── Task inputs ──
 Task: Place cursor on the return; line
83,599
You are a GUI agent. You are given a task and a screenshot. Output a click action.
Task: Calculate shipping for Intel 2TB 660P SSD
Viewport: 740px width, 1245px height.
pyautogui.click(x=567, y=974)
───
> **Requirement**: Repeat precisely, and with nothing added, every line from the one containing "Task: Calculate shipping" to the last line of the listing above.

> **Output below**:
Task: Calculate shipping for Intel 2TB 660P SSD
Viewport: 740px width, 1245px height.
pyautogui.click(x=567, y=974)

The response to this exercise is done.